Je garde tout de même en tête que Lily-Rose est éventuellement “achetable” si quelqu’un venait à lui proposer un arrangement pour obtenir des informations sur sa nouvelle colocataire. Pour ce qui est de Jimmy, je le raye de ma liste de dangers potentiels.

— Comment se passent tes études ? enchaîne mon beau-frère, comme si ça avait une quelconque importance. Tu t’es fait des amis ?

—  Tu peux arrêter d’être con deux minutes ? Je bosse figure-toi !

—  Bosser pour toi est synonyme de baston, ne me dis pas que tu as déjà massacré quelqu’un ?

— J’ai foutu sur la gueule du russe qui a accompagné Irina ici et sur un petit enfoiré qui a tabassé mon intello de coloc’, à part ça, rien à signaler.

— C’est déjà un peu trop en trois jours si tu veux mon avis.

— Je ne suis à l’origine d’aucune altercation, souligné-je, c’est déjà un exploit en soi.

— Reste discret.

— C’est difficile, je te rappelle que je suis loin d’avoir le profil d’un étudiant en Histoire de l’art.

—  Arrête ! Aujourd’hui, y’a plus de cases prédéfinies.
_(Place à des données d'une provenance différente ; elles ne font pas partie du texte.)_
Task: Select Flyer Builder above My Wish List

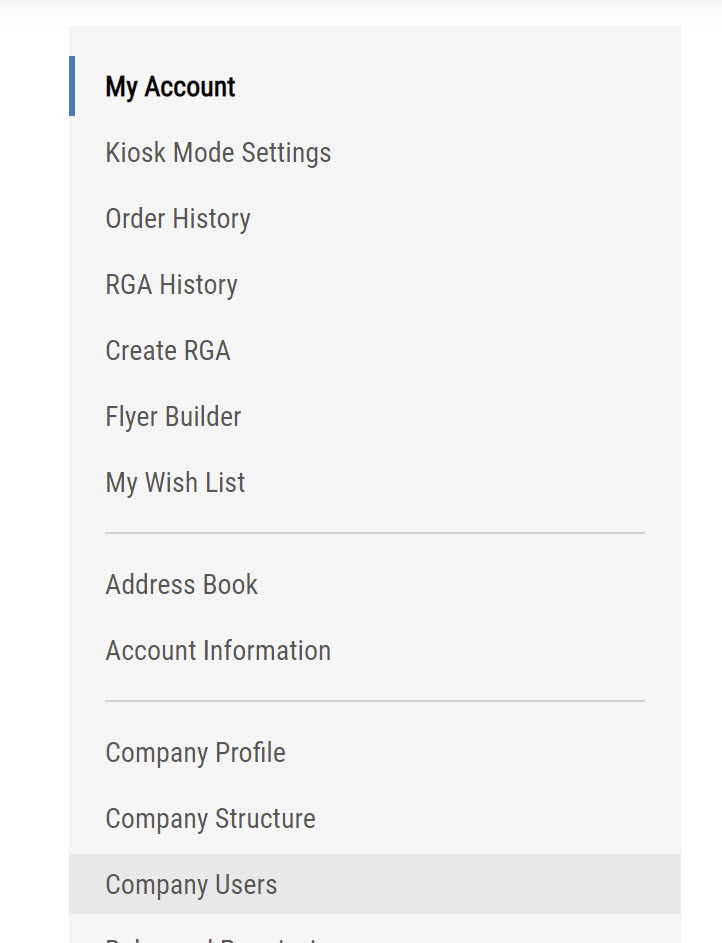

— Mouais, dis-je pas convaincu en arrivant près du café, en attendant j’ai besoin que tu déniches quelqu’un de calé dans le domaine. Je dois rendre un devoir sur la relation entre le pouvoir et l’art. Il faut que je décroche un bon résultat pour continuer à suivre le cours.

— Pas de problème, je m’en charge. Tu en as besoin pour quand ?

— D’ici dix jours.

— Ça marche. Je te l’enverrai par mail.

— Passe le bonjour à la famille, je te laisse.

Je raccroche et m’apprête à tenir compagnie à Irina lorsque je la vois seule. J’ai besoin de savoir si elle souhaite décrocher cette opportunité de participer au vernissage avec M. Anderson. Auquel cas, il faudra que je trouve une façon d’y être présent également.
Mais sur ma trajectoire, je repère deux types qui font tâche autant que moi dans le décor. Je suis certain qu’ils m’attendent. Je m’en réjouis. Ça signifie que mon plan pour me faire remarquer a fonctionné. Ils n’ont pas perdu de temps d’ailleurs. Je feins de ne pas le voir en arrivant à leur hauteur, plongé dans le plan du campus comme si j’étais paumé alors que je connais déjà par cœur chaque rue et ses parallèles.

— Salut mec ! m’accoste le premier.
Je m’arrête et les observe les sourcils froncés, l’air perplexe.

— C’est bien toi le type qui a botté les fesses aux petits bourges au bar hier soir ? me demande le second.

— Écoutez, commencé-je mon sketch, je ne veux pas d’ennuis. C’est juste que mon coloc’ ne méritait pas de se faire frapper.

— Relax, on n’est pas là pour les défendre, plaisante le premier. À vrai dire, on a trouvé que tu étais plutôt doué pour te battre.

— Ah ! m’exclamé-je en passant une main sur ma nuque, comme si j’étais surpris par cette annonce. J’ai pratiqué pas mal de sports de combat avant.

— Ça te dirait de te faire un peu fric ?

— Ça dépend, de quoi il s’agit ?

— Ce soir, vingt et heures, rendez-vous au 5, Ocean Avenue à Greenville. Tu verras de tes propres yeux.

Ils s’en vont sans un mot de plus.
Le plan se déroule comme nous l’avons imaginé avec mon père. C’est parfait.